■ **Directions**
Change every "Instruction" to "Goal" in the records, from the line with "You are a GUI" through the end of the records, and write out only those lines with nothing else altered.

■ **Records from a data collection**
▽

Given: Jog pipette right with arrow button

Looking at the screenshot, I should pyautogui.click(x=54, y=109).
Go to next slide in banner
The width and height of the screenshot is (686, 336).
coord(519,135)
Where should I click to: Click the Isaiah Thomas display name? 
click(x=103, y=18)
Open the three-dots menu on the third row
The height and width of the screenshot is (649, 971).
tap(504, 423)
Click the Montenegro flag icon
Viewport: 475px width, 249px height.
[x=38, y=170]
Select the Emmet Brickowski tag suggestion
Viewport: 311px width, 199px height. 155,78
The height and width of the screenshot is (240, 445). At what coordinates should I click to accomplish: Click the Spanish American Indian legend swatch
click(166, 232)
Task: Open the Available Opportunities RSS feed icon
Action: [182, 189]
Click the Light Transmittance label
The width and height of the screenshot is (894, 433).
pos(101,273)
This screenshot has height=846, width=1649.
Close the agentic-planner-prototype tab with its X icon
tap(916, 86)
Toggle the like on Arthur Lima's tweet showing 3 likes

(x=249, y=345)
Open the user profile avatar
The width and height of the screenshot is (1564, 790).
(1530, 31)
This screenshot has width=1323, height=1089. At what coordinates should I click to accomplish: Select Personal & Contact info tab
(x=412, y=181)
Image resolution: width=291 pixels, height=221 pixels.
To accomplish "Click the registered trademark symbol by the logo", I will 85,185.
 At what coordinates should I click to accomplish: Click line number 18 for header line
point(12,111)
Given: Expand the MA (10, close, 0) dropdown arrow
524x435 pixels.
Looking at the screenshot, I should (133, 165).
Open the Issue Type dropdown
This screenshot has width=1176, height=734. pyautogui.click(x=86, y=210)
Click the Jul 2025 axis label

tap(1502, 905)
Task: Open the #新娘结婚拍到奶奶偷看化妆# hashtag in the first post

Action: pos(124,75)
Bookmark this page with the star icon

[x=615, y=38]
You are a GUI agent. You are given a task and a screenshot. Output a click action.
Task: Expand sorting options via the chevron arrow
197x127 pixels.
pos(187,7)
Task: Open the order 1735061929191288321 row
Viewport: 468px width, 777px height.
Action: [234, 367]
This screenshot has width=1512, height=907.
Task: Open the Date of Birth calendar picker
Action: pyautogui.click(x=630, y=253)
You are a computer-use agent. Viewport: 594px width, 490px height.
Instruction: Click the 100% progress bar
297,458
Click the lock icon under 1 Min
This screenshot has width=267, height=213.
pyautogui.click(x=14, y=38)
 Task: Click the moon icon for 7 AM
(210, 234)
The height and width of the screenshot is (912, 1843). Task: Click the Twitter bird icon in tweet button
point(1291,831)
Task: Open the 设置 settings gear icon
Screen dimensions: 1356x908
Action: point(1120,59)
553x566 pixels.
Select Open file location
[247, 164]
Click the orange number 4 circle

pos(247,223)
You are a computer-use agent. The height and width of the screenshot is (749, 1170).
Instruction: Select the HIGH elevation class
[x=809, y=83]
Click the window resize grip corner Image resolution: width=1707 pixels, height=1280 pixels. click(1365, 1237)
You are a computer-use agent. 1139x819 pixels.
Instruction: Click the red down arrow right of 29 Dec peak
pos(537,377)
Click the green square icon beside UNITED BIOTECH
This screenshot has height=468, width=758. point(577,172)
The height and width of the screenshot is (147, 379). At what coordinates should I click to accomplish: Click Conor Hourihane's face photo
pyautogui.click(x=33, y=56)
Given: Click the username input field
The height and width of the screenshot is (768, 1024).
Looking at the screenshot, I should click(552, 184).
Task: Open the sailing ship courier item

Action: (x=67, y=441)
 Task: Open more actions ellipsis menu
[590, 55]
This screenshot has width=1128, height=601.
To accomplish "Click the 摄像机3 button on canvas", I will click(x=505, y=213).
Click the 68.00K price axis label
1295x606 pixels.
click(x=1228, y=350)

△

■ **Answer for the task**
You are a GUI agent. You are given a task and a screenshot. Output a click action.
Task: Expand sorting options via the chevron arrow
197x127 pixels.
pos(187,7)
Task: Open the order 1735061929191288321 row
Viewport: 468px width, 777px height.
Action: [234, 367]
This screenshot has width=1512, height=907.
Task: Open the Date of Birth calendar picker
Action: pyautogui.click(x=630, y=253)
You are a computer-use agent. Viewport: 594px width, 490px height.
Goal: Click the 100% progress bar
297,458
Click the lock icon under 1 Min
This screenshot has width=267, height=213.
pyautogui.click(x=14, y=38)
 Task: Click the moon icon for 7 AM
(210, 234)
The height and width of the screenshot is (912, 1843). Task: Click the Twitter bird icon in tweet button
point(1291,831)
Task: Open the 设置 settings gear icon
Screen dimensions: 1356x908
Action: point(1120,59)
553x566 pixels.
Select Open file location
[247, 164]
Click the orange number 4 circle

pos(247,223)
You are a computer-use agent. The height and width of the screenshot is (749, 1170).
Goal: Select the HIGH elevation class
[x=809, y=83]
Click the window resize grip corner Image resolution: width=1707 pixels, height=1280 pixels. click(1365, 1237)
You are a computer-use agent. 1139x819 pixels.
Goal: Click the red down arrow right of 29 Dec peak
pos(537,377)
Click the green square icon beside UNITED BIOTECH
This screenshot has height=468, width=758. point(577,172)
The height and width of the screenshot is (147, 379). At what coordinates should I click to accomplish: Click Conor Hourihane's face photo
pyautogui.click(x=33, y=56)
Given: Click the username input field
The height and width of the screenshot is (768, 1024).
Looking at the screenshot, I should click(552, 184).
Task: Open the sailing ship courier item

Action: (x=67, y=441)
 Task: Open more actions ellipsis menu
[590, 55]
This screenshot has width=1128, height=601.
To accomplish "Click the 摄像机3 button on canvas", I will click(x=505, y=213).
Click the 68.00K price axis label
1295x606 pixels.
click(x=1228, y=350)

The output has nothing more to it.